- WHAT TO PRODUCE
Each entry here is to be restated word for word.

- Pixel coordinate grounding data
────
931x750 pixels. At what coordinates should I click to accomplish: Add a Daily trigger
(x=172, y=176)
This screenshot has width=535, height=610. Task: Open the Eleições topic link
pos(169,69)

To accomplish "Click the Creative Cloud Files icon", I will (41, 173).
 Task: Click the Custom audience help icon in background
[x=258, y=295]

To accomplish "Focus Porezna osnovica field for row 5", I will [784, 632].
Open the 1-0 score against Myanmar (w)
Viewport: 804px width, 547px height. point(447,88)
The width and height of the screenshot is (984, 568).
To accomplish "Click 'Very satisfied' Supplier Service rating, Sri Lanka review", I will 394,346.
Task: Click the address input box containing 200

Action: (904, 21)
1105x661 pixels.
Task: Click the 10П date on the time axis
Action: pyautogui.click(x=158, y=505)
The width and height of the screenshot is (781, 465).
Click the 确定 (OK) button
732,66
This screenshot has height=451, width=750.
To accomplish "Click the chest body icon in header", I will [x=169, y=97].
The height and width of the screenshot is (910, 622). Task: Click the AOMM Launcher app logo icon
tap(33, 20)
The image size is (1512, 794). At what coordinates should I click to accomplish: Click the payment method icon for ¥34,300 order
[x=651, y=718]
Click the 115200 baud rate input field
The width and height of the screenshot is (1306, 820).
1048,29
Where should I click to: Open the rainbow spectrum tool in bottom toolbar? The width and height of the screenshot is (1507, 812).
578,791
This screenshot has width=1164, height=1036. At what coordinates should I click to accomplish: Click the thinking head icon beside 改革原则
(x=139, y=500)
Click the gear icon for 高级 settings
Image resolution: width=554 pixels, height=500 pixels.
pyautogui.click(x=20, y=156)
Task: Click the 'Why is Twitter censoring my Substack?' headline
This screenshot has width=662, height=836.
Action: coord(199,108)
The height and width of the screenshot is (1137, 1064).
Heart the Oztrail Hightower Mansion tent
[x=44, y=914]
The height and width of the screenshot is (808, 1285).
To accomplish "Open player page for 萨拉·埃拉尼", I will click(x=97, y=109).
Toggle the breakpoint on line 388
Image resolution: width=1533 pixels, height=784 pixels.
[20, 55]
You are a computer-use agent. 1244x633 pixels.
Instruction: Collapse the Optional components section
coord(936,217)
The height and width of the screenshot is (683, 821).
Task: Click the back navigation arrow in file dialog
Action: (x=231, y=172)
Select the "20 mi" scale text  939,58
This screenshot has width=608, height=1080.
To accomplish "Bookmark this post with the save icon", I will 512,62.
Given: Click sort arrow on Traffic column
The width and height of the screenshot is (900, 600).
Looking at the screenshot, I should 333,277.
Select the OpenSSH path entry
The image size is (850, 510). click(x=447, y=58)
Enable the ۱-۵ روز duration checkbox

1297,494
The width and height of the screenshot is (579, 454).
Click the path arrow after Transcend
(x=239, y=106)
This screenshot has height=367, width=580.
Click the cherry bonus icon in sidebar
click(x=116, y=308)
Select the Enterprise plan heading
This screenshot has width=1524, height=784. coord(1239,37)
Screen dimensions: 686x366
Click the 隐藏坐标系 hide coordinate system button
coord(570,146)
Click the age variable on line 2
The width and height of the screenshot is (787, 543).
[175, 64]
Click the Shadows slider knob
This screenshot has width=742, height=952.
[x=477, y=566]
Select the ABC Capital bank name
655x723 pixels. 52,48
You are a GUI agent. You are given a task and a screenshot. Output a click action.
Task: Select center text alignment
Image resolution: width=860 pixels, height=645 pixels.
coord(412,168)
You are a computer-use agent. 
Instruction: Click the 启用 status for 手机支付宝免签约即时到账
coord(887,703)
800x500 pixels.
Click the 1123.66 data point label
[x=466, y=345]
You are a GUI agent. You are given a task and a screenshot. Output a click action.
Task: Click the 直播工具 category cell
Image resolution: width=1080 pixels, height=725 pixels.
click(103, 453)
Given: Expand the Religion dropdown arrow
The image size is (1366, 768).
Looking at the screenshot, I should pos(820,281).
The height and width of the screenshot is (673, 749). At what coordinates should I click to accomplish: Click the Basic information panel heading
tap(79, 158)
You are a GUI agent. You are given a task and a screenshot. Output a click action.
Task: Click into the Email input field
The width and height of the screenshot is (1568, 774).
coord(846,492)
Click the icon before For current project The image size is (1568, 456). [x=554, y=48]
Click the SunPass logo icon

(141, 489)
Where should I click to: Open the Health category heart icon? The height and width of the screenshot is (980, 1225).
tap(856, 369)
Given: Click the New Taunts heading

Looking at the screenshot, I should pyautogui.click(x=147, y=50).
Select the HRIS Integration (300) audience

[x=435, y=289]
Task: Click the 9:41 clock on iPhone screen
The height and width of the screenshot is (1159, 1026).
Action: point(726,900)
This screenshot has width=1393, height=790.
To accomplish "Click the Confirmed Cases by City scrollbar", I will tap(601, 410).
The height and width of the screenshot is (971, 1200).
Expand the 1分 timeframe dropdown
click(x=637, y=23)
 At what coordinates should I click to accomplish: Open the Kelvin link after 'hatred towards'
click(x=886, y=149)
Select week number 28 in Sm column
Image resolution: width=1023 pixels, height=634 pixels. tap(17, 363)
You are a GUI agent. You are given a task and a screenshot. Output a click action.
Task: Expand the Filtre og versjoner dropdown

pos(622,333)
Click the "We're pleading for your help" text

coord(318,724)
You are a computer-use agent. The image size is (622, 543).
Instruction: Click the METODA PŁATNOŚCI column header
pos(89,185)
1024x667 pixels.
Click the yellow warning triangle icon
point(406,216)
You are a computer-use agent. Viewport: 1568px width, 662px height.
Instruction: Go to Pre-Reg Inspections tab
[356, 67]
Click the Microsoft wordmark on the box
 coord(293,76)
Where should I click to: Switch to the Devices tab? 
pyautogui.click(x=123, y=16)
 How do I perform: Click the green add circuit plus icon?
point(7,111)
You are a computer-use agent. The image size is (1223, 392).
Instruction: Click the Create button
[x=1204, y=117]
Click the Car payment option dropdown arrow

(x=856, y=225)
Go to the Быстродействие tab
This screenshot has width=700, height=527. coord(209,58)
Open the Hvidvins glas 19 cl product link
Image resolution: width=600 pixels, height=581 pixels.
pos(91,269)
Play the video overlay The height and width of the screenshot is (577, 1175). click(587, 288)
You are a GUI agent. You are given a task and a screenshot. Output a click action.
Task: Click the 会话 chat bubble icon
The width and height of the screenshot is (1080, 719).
────
- WORKED SOLUTION
931x750 pixels. At what coordinates should I click to accomplish: Add a Daily trigger
(x=172, y=176)
This screenshot has width=535, height=610. Task: Open the Eleições topic link
pos(169,69)

To accomplish "Click the Creative Cloud Files icon", I will (41, 173).
 Task: Click the Custom audience help icon in background
[x=258, y=295]

To accomplish "Focus Porezna osnovica field for row 5", I will [784, 632].
Open the 1-0 score against Myanmar (w)
Viewport: 804px width, 547px height. point(447,88)
The width and height of the screenshot is (984, 568).
To accomplish "Click 'Very satisfied' Supplier Service rating, Sri Lanka review", I will 394,346.
Task: Click the address input box containing 200

Action: (904, 21)
1105x661 pixels.
Task: Click the 10П date on the time axis
Action: pyautogui.click(x=158, y=505)
The width and height of the screenshot is (781, 465).
Click the 确定 (OK) button
732,66
This screenshot has height=451, width=750.
To accomplish "Click the chest body icon in header", I will [x=169, y=97].
The height and width of the screenshot is (910, 622). Task: Click the AOMM Launcher app logo icon
tap(33, 20)
The image size is (1512, 794). At what coordinates should I click to accomplish: Click the payment method icon for ¥34,300 order
[x=651, y=718]
Click the 115200 baud rate input field
The width and height of the screenshot is (1306, 820).
1048,29
Where should I click to: Open the rainbow spectrum tool in bottom toolbar? The width and height of the screenshot is (1507, 812).
578,791
This screenshot has width=1164, height=1036. At what coordinates should I click to accomplish: Click the thinking head icon beside 改革原则
(x=139, y=500)
Click the gear icon for 高级 settings
Image resolution: width=554 pixels, height=500 pixels.
pyautogui.click(x=20, y=156)
Task: Click the 'Why is Twitter censoring my Substack?' headline
This screenshot has width=662, height=836.
Action: coord(199,108)
The height and width of the screenshot is (1137, 1064).
Heart the Oztrail Hightower Mansion tent
[x=44, y=914]
The height and width of the screenshot is (808, 1285).
To accomplish "Open player page for 萨拉·埃拉尼", I will click(x=97, y=109).
Toggle the breakpoint on line 388
Image resolution: width=1533 pixels, height=784 pixels.
[20, 55]
You are a computer-use agent. 1244x633 pixels.
Instruction: Collapse the Optional components section
coord(936,217)
The height and width of the screenshot is (683, 821).
Task: Click the back navigation arrow in file dialog
Action: (x=231, y=172)
Select the "20 mi" scale text  939,58
This screenshot has width=608, height=1080.
To accomplish "Bookmark this post with the save icon", I will 512,62.
Given: Click sort arrow on Traffic column
The width and height of the screenshot is (900, 600).
Looking at the screenshot, I should 333,277.
Select the OpenSSH path entry
The image size is (850, 510). click(x=447, y=58)
Enable the ۱-۵ روز duration checkbox

1297,494
The width and height of the screenshot is (579, 454).
Click the path arrow after Transcend
(x=239, y=106)
This screenshot has height=367, width=580.
Click the cherry bonus icon in sidebar
click(x=116, y=308)
Select the Enterprise plan heading
This screenshot has width=1524, height=784. coord(1239,37)
Screen dimensions: 686x366
Click the 隐藏坐标系 hide coordinate system button
coord(570,146)
Click the age variable on line 2
The width and height of the screenshot is (787, 543).
[175, 64]
Click the Shadows slider knob
This screenshot has width=742, height=952.
[x=477, y=566]
Select the ABC Capital bank name
655x723 pixels. 52,48
You are a GUI agent. You are given a task and a screenshot. Output a click action.
Task: Select center text alignment
Image resolution: width=860 pixels, height=645 pixels.
coord(412,168)
You are a computer-use agent. 
Instruction: Click the 启用 status for 手机支付宝免签约即时到账
coord(887,703)
800x500 pixels.
Click the 1123.66 data point label
[x=466, y=345]
You are a GUI agent. You are given a task and a screenshot. Output a click action.
Task: Click the 直播工具 category cell
Image resolution: width=1080 pixels, height=725 pixels.
click(103, 453)
Given: Expand the Religion dropdown arrow
The image size is (1366, 768).
Looking at the screenshot, I should pos(820,281).
The height and width of the screenshot is (673, 749). At what coordinates should I click to accomplish: Click the Basic information panel heading
tap(79, 158)
You are a GUI agent. You are given a task and a screenshot. Output a click action.
Task: Click into the Email input field
The width and height of the screenshot is (1568, 774).
coord(846,492)
Click the icon before For current project The image size is (1568, 456). [x=554, y=48]
Click the SunPass logo icon

(141, 489)
Where should I click to: Open the Health category heart icon? The height and width of the screenshot is (980, 1225).
tap(856, 369)
Given: Click the New Taunts heading

Looking at the screenshot, I should pyautogui.click(x=147, y=50).
Select the HRIS Integration (300) audience

[x=435, y=289]
Task: Click the 9:41 clock on iPhone screen
The height and width of the screenshot is (1159, 1026).
Action: point(726,900)
This screenshot has width=1393, height=790.
To accomplish "Click the Confirmed Cases by City scrollbar", I will tap(601, 410).
The height and width of the screenshot is (971, 1200).
Expand the 1分 timeframe dropdown
click(x=637, y=23)
 At what coordinates should I click to accomplish: Open the Kelvin link after 'hatred towards'
click(x=886, y=149)
Select week number 28 in Sm column
Image resolution: width=1023 pixels, height=634 pixels. tap(17, 363)
You are a GUI agent. You are given a task and a screenshot. Output a click action.
Task: Expand the Filtre og versjoner dropdown

pos(622,333)
Click the "We're pleading for your help" text

coord(318,724)
You are a computer-use agent. The image size is (622, 543).
Instruction: Click the METODA PŁATNOŚCI column header
pos(89,185)
1024x667 pixels.
Click the yellow warning triangle icon
point(406,216)
You are a computer-use agent. Viewport: 1568px width, 662px height.
Instruction: Go to Pre-Reg Inspections tab
[356, 67]
Click the Microsoft wordmark on the box
 coord(293,76)
Where should I click to: Switch to the Devices tab? 
pyautogui.click(x=123, y=16)
 How do I perform: Click the green add circuit plus icon?
point(7,111)
You are a computer-use agent. The image size is (1223, 392).
Instruction: Click the Create button
[x=1204, y=117]
Click the Car payment option dropdown arrow

(x=856, y=225)
Go to the Быстродействие tab
This screenshot has width=700, height=527. coord(209,58)
Open the Hvidvins glas 19 cl product link
Image resolution: width=600 pixels, height=581 pixels.
pos(91,269)
Play the video overlay The height and width of the screenshot is (577, 1175). click(587, 288)
You are a GUI agent. You are given a task and a screenshot. Output a click action.
Task: Click the 会话 chat bubble icon
The width and height of the screenshot is (1080, 719).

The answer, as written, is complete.